Richesse pour les entreprises
Nadine Lino porte un regard lucide sur le monde de l’entreprise et l’évolution sociétale. “Accueillir la diversité interculturelle reste une démarche qui fait peur à bien des employeurs. Mais le monde bouge énormément. Lors des lancements de marchés publics et privés, par exemple, il est de plus en plus souvent demandé aux entreprises ce qu’elles mettent en place en faveur de la diversité et de l’inclusion. De nombreuses études sérieuses, par ailleurs, ont démontré que s’inscrire dans une démarche d’innovation sociale augmente la productivité et la créativité du personnel.”
À cet égard, Job Diversity contribue à faire le pont avec des entreprises désireuses d’ouvrir leur porte à la diversité, qui ont ainsi l’opportunité de recruter des personnes motivées dans des secteurs où les candidats sont parfois peu nombreux. “Nous avons développé des partenariats solides avec des entreprises liégeoises”, poursuit la directrice. “Nous les encadrons dans le mise à l’emploi des personnes issues de l’immigration que nous accompagnons. Ces entreprises s’autorisent une expérience professionnelle, humaine et multiculturelle enrichissante, tout en répondant à leurs besoins de recrutement.” Une situation ‘gagnant-gagnant’ pour les deux parties.
Une motivation du tonnerre
Originaire du Yémen, Soumaya, 42 ans, vit en Belgique depuis trois ans. Autrefois diplomate dans son pays, elle a dû fuir la guerre civile avec sa fillette. Dans quelques jours, coachée par Live in Color, elle entamera un séjour d’immersion en français avec un partenaire de Live in Color, dont elle attend beaucoup. Dans un français épatant, mais dont elle tord encore la prononciation des mots, elle explique être tombée amoureuse de la Belgique dès son arrivée. “Nos candidats à l’emploi ont une réelle volonté de sortir de la dépendance de l’aide sociale”, commente Nadine Lino. La directrice de l’association sait qu’avec un peu de chance, Soumaya aura trouvé du travail dans quelques semaines. Et qu’elle rejoindra la centaine de migrants extra-européens qui ont déjà décroché un premier emploi en Belgique francophone, grâce à l’intervention de Live in Colour.
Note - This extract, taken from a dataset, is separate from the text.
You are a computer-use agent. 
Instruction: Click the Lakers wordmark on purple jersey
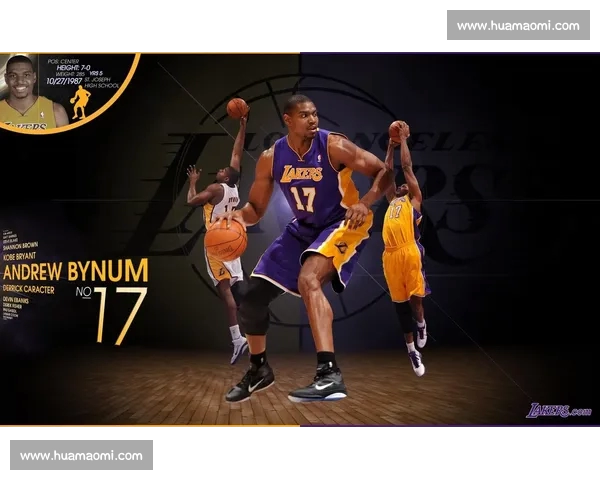302,173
À propos du Fonds MiJoRiJa
Géré par la Fondation Roi Baudouin, le Fonds MiJoRiJa mise sur une approche positive de la migration chez les jeunes. Le Fonds soutient des projets qui favorisent l’intégration de ces jeunes dans la société, en les aidant à développer leurs compétences à et suivre une formation. Le programme Job Diversity de l’asbl Live in Color est l’un des projets soutenus.